Securing Highly-Sensitive Files between Various Entities
An Administration establishes, transfers and controls information about Personal Assets of politicians and VIPs
Challenges
An Administration manages, in conjunction with its local entities (in the provinces), highly-personal data files of politician and VIPs, such as their assets declarations. Out of respect of the privacy of these persons, and in light of the highly-sensitive character of the persons concerned, the files must be kept highly secure, and must only be able to be opened by duly-accredited agents.
Requirements
Considering the volume (several thousands of people concerned and a corresponding number of files) and the geographical distribution (several dozen agents), the solution needs to be simple to implement, user-friendly, and requiring little training, while guaranteeing the high level of security required.
Since this concerns data of a political and national nature, this level of security must be high and subject to the various requisite State approvals (certifications, qualifications).
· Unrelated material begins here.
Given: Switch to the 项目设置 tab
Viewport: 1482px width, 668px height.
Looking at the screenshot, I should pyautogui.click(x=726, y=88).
To guarantee that only an accredited agent can access the content, with no possibility of a sudden or sustained attack, the solution must enable the use of an authentication mechanism (crypto-processor pass) for agents.
The solution must not be solely linked to the transmission or transfer of files: it must even be independent of this, so as to enable the widest possible use of various media (email, collaborative sharing, physical devices), and it would be desirable for the files to be «containerised» so as also to be able to guarantee secure long-term storage.
Solution
The client used the ZED! solution from PRIM’X :
- with the ZED-API kit for automating the centralised production of encrypted containers and the processing of content;
- with the aid of PRIM’X itself and the project integrator for supporting the microprocessor card (integration with private PKCS#11 middleware);
- with the ZED! Enterprise software for large local entities and the companion ZED! FREE for the others (enabling the solution to be imposed on third parties at the least cost).
Experience
This is a good example of the securing of standard and repeated exchanges in a large, devolved and decentralised organisation (including in terms of management), with a simple but strict usage process.
Benefits
ZED! software has been designed for the archiving or exchanging of multiplefile containers as simply as possible.
Its companion products (ZED! FREE and ZED! PRO) are available on a number of platforms, cost-effective and easy to comprehend, while offering security-level compliance and even providing compatibility with sophisticated mechanisms such as smartcards (or cryptographic tokens).
Companion applications are also available for iOS and Android.
ZED! is a product certified CC EAL3+, Qualified by the French ANSSI, and allowed for EU Restricted and NATO Restricted.